Work instructions: Retype every record that appears below, unchanged.

Start of Block

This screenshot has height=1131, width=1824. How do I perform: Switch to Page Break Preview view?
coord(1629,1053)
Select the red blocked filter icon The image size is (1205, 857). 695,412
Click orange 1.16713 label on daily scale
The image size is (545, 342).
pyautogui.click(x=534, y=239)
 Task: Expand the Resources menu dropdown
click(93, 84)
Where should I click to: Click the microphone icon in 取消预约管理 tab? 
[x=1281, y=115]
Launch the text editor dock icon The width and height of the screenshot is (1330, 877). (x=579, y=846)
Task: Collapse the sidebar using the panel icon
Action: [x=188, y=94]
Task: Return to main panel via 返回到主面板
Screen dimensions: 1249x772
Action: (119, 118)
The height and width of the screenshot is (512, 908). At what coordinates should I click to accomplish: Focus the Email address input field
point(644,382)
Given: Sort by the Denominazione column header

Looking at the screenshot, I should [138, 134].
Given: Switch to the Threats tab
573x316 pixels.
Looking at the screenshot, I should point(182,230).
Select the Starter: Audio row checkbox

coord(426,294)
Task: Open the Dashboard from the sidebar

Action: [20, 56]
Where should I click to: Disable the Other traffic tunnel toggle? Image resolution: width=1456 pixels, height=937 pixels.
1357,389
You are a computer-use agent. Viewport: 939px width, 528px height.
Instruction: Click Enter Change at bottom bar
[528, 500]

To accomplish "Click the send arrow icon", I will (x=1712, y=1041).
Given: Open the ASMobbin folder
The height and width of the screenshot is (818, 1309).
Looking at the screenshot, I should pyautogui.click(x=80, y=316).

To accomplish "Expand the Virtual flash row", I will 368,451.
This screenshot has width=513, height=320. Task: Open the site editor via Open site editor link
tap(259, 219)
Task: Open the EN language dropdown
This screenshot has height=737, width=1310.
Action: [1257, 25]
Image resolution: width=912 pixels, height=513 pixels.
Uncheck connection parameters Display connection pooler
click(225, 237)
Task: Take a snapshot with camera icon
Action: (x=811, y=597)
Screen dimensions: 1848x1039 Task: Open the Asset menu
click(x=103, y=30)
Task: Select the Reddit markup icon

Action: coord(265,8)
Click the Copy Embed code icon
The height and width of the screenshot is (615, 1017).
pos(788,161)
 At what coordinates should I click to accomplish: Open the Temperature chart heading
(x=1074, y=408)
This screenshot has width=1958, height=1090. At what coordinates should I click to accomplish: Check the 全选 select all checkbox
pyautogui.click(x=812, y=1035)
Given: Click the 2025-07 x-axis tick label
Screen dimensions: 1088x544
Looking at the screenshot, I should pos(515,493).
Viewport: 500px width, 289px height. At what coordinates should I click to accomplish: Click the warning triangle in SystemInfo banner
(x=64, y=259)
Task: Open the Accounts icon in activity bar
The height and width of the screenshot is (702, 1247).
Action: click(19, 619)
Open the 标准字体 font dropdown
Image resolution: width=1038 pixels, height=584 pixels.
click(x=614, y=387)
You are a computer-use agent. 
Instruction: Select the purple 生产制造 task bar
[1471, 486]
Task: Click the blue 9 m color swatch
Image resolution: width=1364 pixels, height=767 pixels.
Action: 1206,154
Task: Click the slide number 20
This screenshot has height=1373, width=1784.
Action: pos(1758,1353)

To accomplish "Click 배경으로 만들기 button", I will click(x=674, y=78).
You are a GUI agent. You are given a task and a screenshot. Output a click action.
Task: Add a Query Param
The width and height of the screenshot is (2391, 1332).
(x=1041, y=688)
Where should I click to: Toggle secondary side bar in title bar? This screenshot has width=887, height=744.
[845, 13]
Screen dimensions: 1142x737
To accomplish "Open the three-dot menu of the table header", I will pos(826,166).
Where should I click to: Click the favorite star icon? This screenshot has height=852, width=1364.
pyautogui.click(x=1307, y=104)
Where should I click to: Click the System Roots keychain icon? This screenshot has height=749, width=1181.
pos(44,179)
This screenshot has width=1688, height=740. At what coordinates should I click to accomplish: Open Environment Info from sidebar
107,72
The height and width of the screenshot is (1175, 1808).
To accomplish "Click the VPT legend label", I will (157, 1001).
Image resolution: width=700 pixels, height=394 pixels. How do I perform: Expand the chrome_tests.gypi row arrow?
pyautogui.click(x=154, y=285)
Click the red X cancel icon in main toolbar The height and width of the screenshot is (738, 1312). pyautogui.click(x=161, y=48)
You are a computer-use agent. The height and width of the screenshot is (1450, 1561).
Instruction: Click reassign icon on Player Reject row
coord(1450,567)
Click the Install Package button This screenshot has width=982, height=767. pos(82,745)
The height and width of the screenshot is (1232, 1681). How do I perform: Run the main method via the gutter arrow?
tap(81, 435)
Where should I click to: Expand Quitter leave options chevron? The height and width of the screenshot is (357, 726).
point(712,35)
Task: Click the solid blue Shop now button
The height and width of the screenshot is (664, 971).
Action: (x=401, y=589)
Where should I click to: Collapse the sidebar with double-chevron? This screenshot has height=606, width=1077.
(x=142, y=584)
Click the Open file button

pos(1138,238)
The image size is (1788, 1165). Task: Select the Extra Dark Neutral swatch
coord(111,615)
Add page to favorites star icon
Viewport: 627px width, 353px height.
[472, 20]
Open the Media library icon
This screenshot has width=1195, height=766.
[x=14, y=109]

End of Block

Task answer:
This screenshot has height=1131, width=1824. How do I perform: Switch to Page Break Preview view?
coord(1629,1053)
Select the red blocked filter icon The image size is (1205, 857). 695,412
Click orange 1.16713 label on daily scale
The image size is (545, 342).
pyautogui.click(x=534, y=239)
 Task: Expand the Resources menu dropdown
click(93, 84)
Where should I click to: Click the microphone icon in 取消预约管理 tab? 
[x=1281, y=115]
Launch the text editor dock icon The width and height of the screenshot is (1330, 877). (x=579, y=846)
Task: Collapse the sidebar using the panel icon
Action: [x=188, y=94]
Task: Return to main panel via 返回到主面板
Screen dimensions: 1249x772
Action: (119, 118)
The height and width of the screenshot is (512, 908). At what coordinates should I click to accomplish: Focus the Email address input field
point(644,382)
Given: Sort by the Denominazione column header

Looking at the screenshot, I should [138, 134].
Given: Switch to the Threats tab
573x316 pixels.
Looking at the screenshot, I should point(182,230).
Select the Starter: Audio row checkbox

coord(426,294)
Task: Open the Dashboard from the sidebar

Action: [20, 56]
Where should I click to: Disable the Other traffic tunnel toggle? Image resolution: width=1456 pixels, height=937 pixels.
1357,389
You are a computer-use agent. Viewport: 939px width, 528px height.
Instruction: Click Enter Change at bottom bar
[528, 500]

To accomplish "Click the send arrow icon", I will (x=1712, y=1041).
Given: Open the ASMobbin folder
The height and width of the screenshot is (818, 1309).
Looking at the screenshot, I should pyautogui.click(x=80, y=316).

To accomplish "Expand the Virtual flash row", I will 368,451.
This screenshot has width=513, height=320. Task: Open the site editor via Open site editor link
tap(259, 219)
Task: Open the EN language dropdown
This screenshot has height=737, width=1310.
Action: [1257, 25]
Image resolution: width=912 pixels, height=513 pixels.
Uncheck connection parameters Display connection pooler
click(225, 237)
Task: Take a snapshot with camera icon
Action: (x=811, y=597)
Screen dimensions: 1848x1039 Task: Open the Asset menu
click(x=103, y=30)
Task: Select the Reddit markup icon

Action: coord(265,8)
Click the Copy Embed code icon
The height and width of the screenshot is (615, 1017).
pos(788,161)
 At what coordinates should I click to accomplish: Open the Temperature chart heading
(x=1074, y=408)
This screenshot has width=1958, height=1090. At what coordinates should I click to accomplish: Check the 全选 select all checkbox
pyautogui.click(x=812, y=1035)
Given: Click the 2025-07 x-axis tick label
Screen dimensions: 1088x544
Looking at the screenshot, I should pos(515,493).
Viewport: 500px width, 289px height. At what coordinates should I click to accomplish: Click the warning triangle in SystemInfo banner
(x=64, y=259)
Task: Open the Accounts icon in activity bar
The height and width of the screenshot is (702, 1247).
Action: click(19, 619)
Open the 标准字体 font dropdown
Image resolution: width=1038 pixels, height=584 pixels.
click(x=614, y=387)
You are a computer-use agent. 
Instruction: Select the purple 生产制造 task bar
[1471, 486]
Task: Click the blue 9 m color swatch
Image resolution: width=1364 pixels, height=767 pixels.
Action: 1206,154
Task: Click the slide number 20
This screenshot has height=1373, width=1784.
Action: pos(1758,1353)

To accomplish "Click 배경으로 만들기 button", I will click(x=674, y=78).
You are a GUI agent. You are given a task and a screenshot. Output a click action.
Task: Add a Query Param
The width and height of the screenshot is (2391, 1332).
(x=1041, y=688)
Where should I click to: Toggle secondary side bar in title bar? This screenshot has width=887, height=744.
[845, 13]
Screen dimensions: 1142x737
To accomplish "Open the three-dot menu of the table header", I will pos(826,166).
Where should I click to: Click the favorite star icon? This screenshot has height=852, width=1364.
pyautogui.click(x=1307, y=104)
Where should I click to: Click the System Roots keychain icon? This screenshot has height=749, width=1181.
pos(44,179)
This screenshot has width=1688, height=740. At what coordinates should I click to accomplish: Open Environment Info from sidebar
107,72
The height and width of the screenshot is (1175, 1808).
To accomplish "Click the VPT legend label", I will (157, 1001).
Image resolution: width=700 pixels, height=394 pixels. How do I perform: Expand the chrome_tests.gypi row arrow?
pyautogui.click(x=154, y=285)
Click the red X cancel icon in main toolbar The height and width of the screenshot is (738, 1312). pyautogui.click(x=161, y=48)
You are a computer-use agent. The height and width of the screenshot is (1450, 1561).
Instruction: Click reassign icon on Player Reject row
coord(1450,567)
Click the Install Package button This screenshot has width=982, height=767. pos(82,745)
The height and width of the screenshot is (1232, 1681). How do I perform: Run the main method via the gutter arrow?
tap(81, 435)
Where should I click to: Expand Quitter leave options chevron? The height and width of the screenshot is (357, 726).
point(712,35)
Task: Click the solid blue Shop now button
The height and width of the screenshot is (664, 971).
Action: (x=401, y=589)
Where should I click to: Collapse the sidebar with double-chevron? This screenshot has height=606, width=1077.
(x=142, y=584)
Click the Open file button

pos(1138,238)
The image size is (1788, 1165). Task: Select the Extra Dark Neutral swatch
coord(111,615)
Add page to favorites star icon
Viewport: 627px width, 353px height.
[472, 20]
Open the Media library icon
This screenshot has width=1195, height=766.
[x=14, y=109]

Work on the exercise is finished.